Sobre as conversas vazadas, pelo The Intercept Brasil, entre o então juiz Sergio Moro e o promotor Deltan Dallagnol, que revelam atuação combinada para condenar o ex-presidente Luiz Inácio Lula da Silva, Colombo disse que algo do tipo seria impensável na Itália, pois as partes do processo se comunicam apenas nos autos, através das “petições de ofício”.

O magistrado também destacou que irregularidades desse tipo poderiam levar não apenas a anulação do processo, como os agentes públicos estariam suscetíveis a punições. A Operação Mãos Limpas é constantemente citada por Moro como inspiração para o funcionamento da Lava Jato no suposto combate à corrupção, mas Colombo estabelece diferenças essenciais, segundo a jornalista.

“Se existe qualquer irregularidade, depois de comprovada, existem medidas disciplinares que poderão ser tomadas, podendo chegar até a condenações penais. Aqui, na Itália, funciona dessa forma. Não houve nada parecido com o que está sendo denunciado no Brasil. Colombo fez questão de frisar que, em nenhum momento, a Operação Mãos Limpas confundiu acusação com o juízo”, relata Paola, em entrevista à jornalista Marilu Cabañas, para o Jornal Brasil Atual nesta terça-feira (25).

Colombo afirmou que “se as regras são violadas, consequências existem”, e lembrou que juízes e procuradores que quebraram as regras foram presos durante a Operação Mãos Limpas. O magistrado também destacou que as condenações pelos tribunais italianos necessitam de provas robustas, que devem ser produzidas pelo Ministério Público de maneira independente.

“Se o MP e o juiz, na Itália, se colocassem de acordo para condenar uma pessoa com ausência de provas ou provas equivocadas, isso não poderia acontecer. É obrigatório para condenar uma pessoa que a responsabilidade dela seja provada, além de qualquer dúvida razoável”, disse.

Juiz na política

Sobre a atuação política de Sergio Moro, convidado para ocupar o cargo de ministro da Justiça quando ainda era juiz, Colombo também traçou diferenças com o caso italiano. Ele lembrou que o então juiz Giovanni Falconi, a figura mais conhecida da Mãos Limpas, ocupou um cargo técnico no ministério da Justiça do seu país, e não a cadeira de ministro, uma função eminentemente política. Já o ex-promotor Antonio Di Pietro aguardou quarentena de mais de um ano até que assumisse o cargo de ministro de Obras Públicas.
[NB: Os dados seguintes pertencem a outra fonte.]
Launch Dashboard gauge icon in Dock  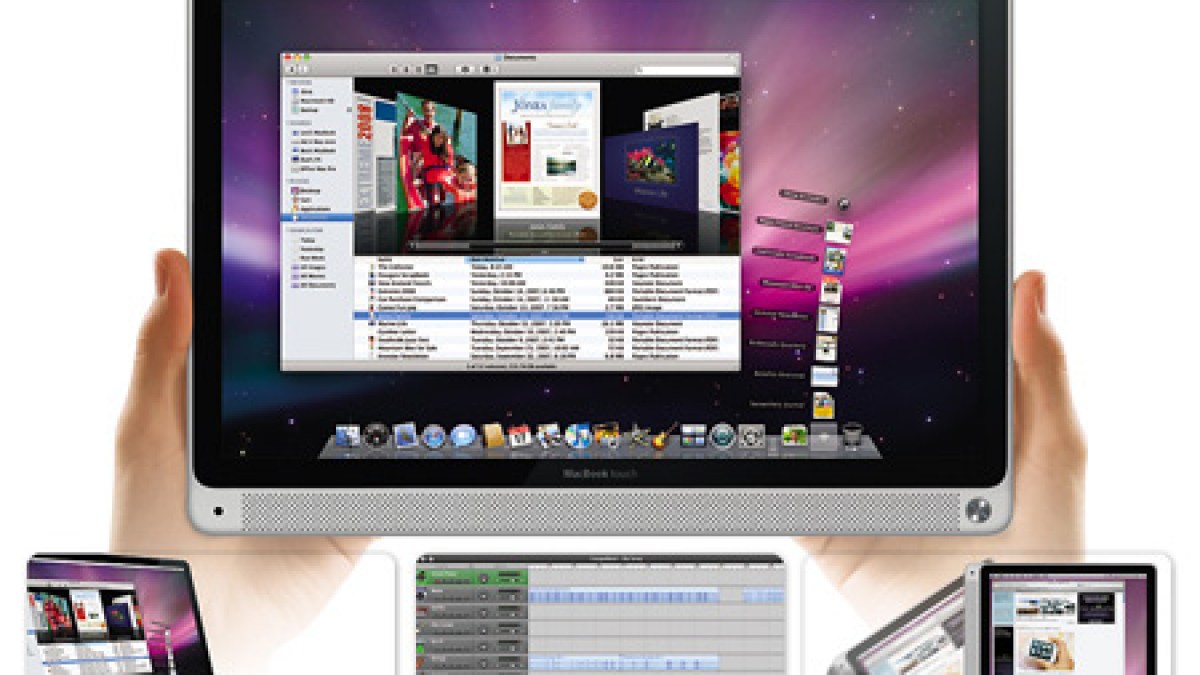click(x=376, y=436)
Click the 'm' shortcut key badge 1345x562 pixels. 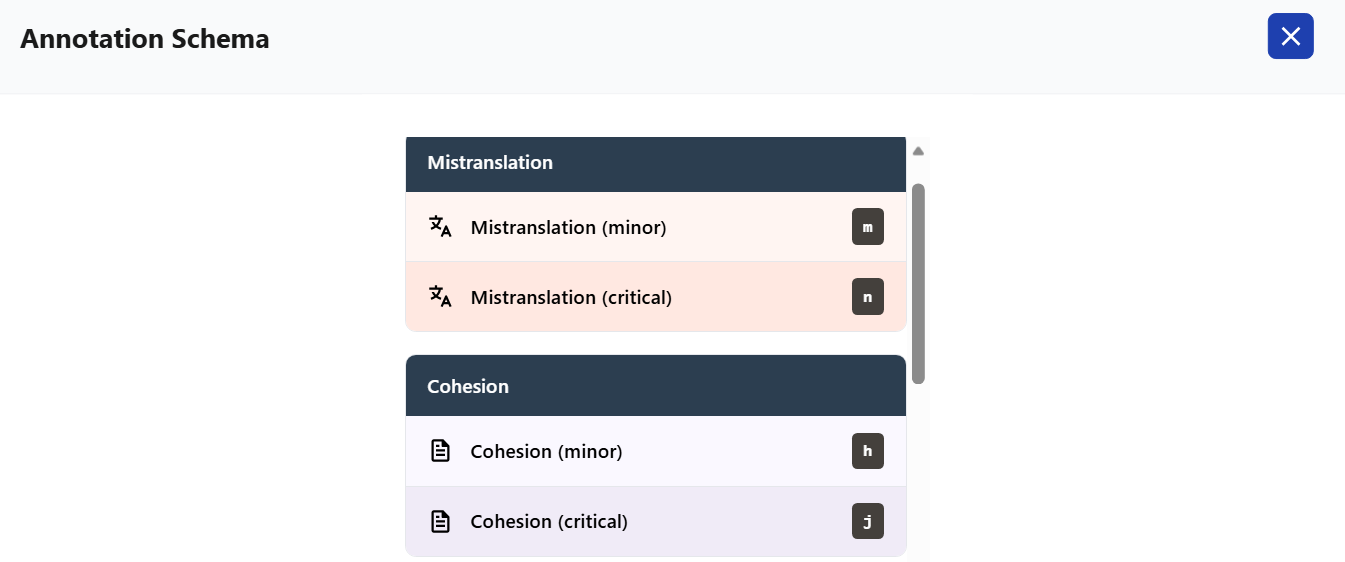867,227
“Ele foi dirigente do Ministério da Justiça, desenvolvendo atividades administrativas, absolutamente técnicas. O ministro era outra pessoa, que tomava as decisões políticas. É inexato dizer que Falconi se dedicou à política. Antônio Di Pietro deixou passar quase um ano e meio do momento que deixou as investigações até o momento que assumiu o cargo de ministro de Obras Públicas, e não da Justiça. Pra mim, deveria ser a regra”, afirmou Colombo à Paola.

Opinião Pública

Paola Ligasacchi que não apenas o sistema de justiça, mas também a sociedade italiana não aceita condenações sem que existam provas materiais que comprovem a culpa do acusado. Para além da entrevista com o ex-juiz Gherardo Colombo, ela também lembrou da participação, em um seminário, do jurista Luigi Ferrajoli, um dos mais renomados da Itália, que disse que, se tivesse participado da Operação Mãos Limpas, processaria Moro por difamação, devido às comparações indevidas.

“Ele disse que o que aconteceu, no caso específico contra Lula, não pode ser considerando um processo. Deve ser anulado, porque toda a relação entre a acusação e juízo está viciada. Do ponto de vista do devido processo legal, esse processo não existe”, relatou a jornalista.
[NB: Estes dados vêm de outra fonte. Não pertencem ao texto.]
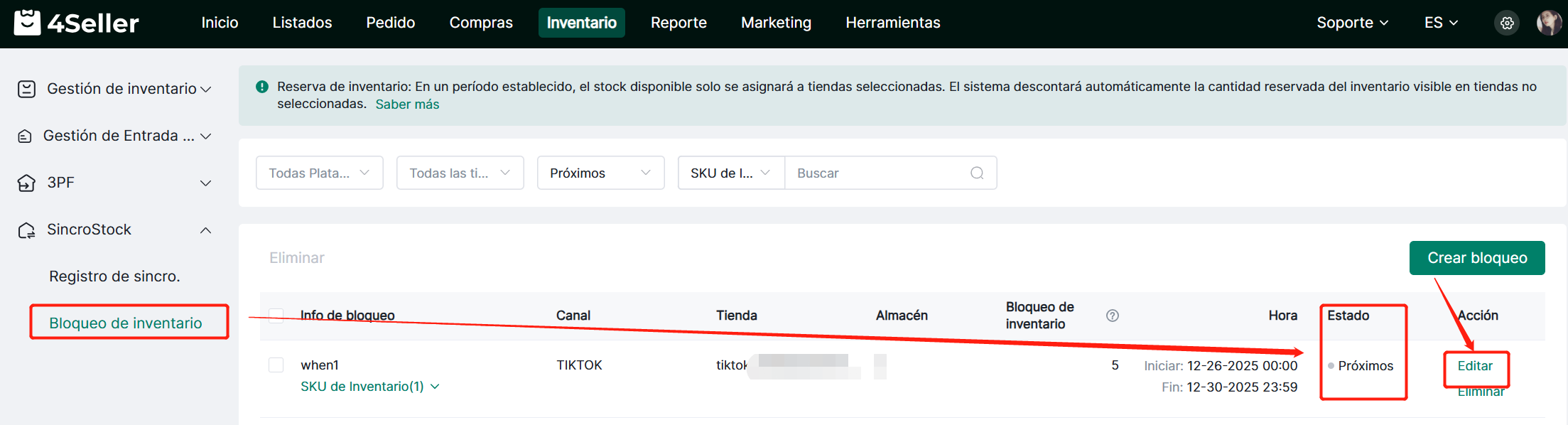This screenshot has height=425, width=1568.
Task: Open the settings gear icon
Action: coord(1506,23)
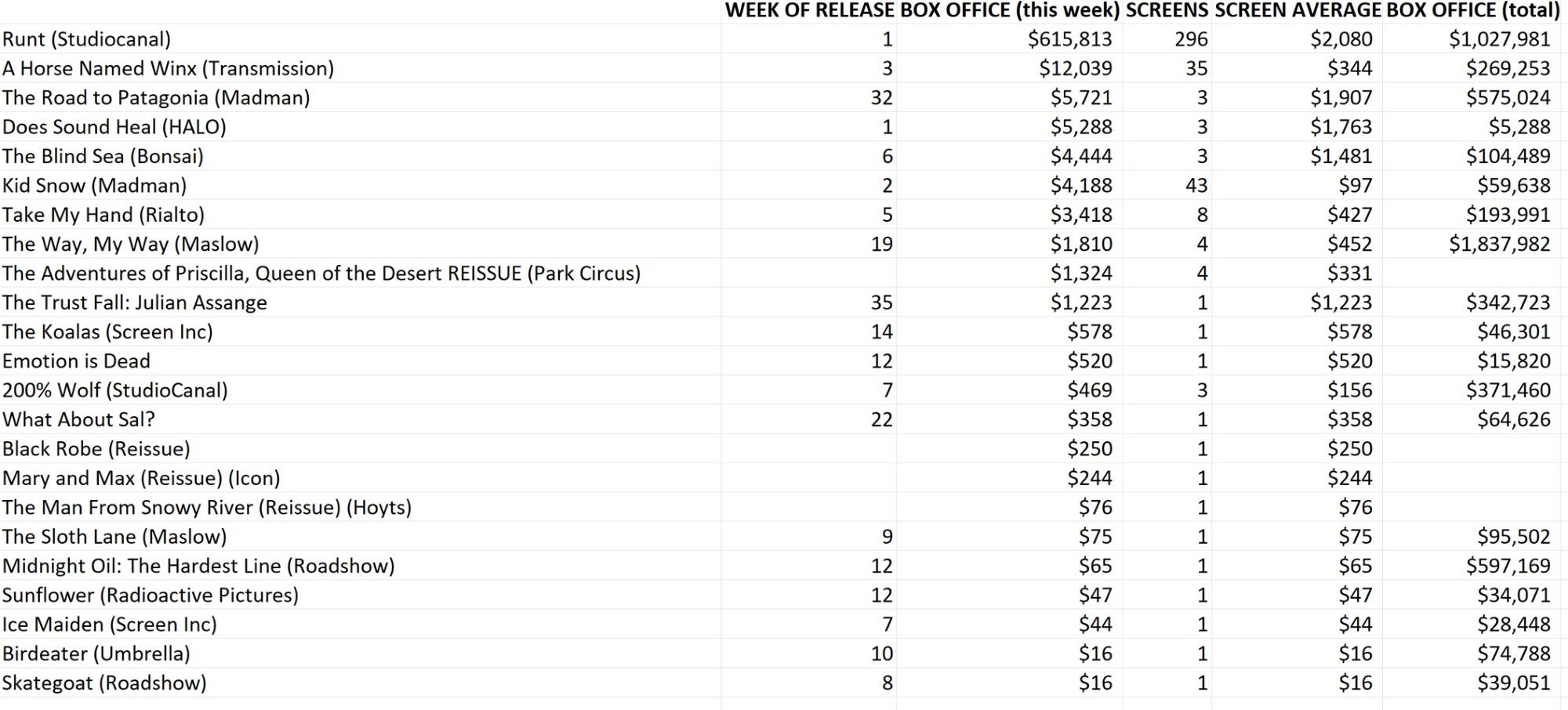Select the Runt (Studiocanal) title cell
Viewport: 1568px width, 710px height.
click(x=86, y=39)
Clarice Coppetti, membro do Comitê Italiano Lula Livre, também relatou, ao Jornal Brasil Atual, que a classe jurídica italiana se interessa pelos acontecimentos no Brasil. “Eles nos escutam, querem saber o que houve no Brasil. Não ficam só na superficialidade, querem ler os autos do processo”.

Ela destacou que, além dos juristas, as ações do comitê também têm recebido apoio do movimento sindical italiano, bem como dos partidos de esquerda e artistas do país. Ela também frisou que a Mãos Limpas, diferentemente da Lava Jato, não destruiu empresas e empregos, na Itália.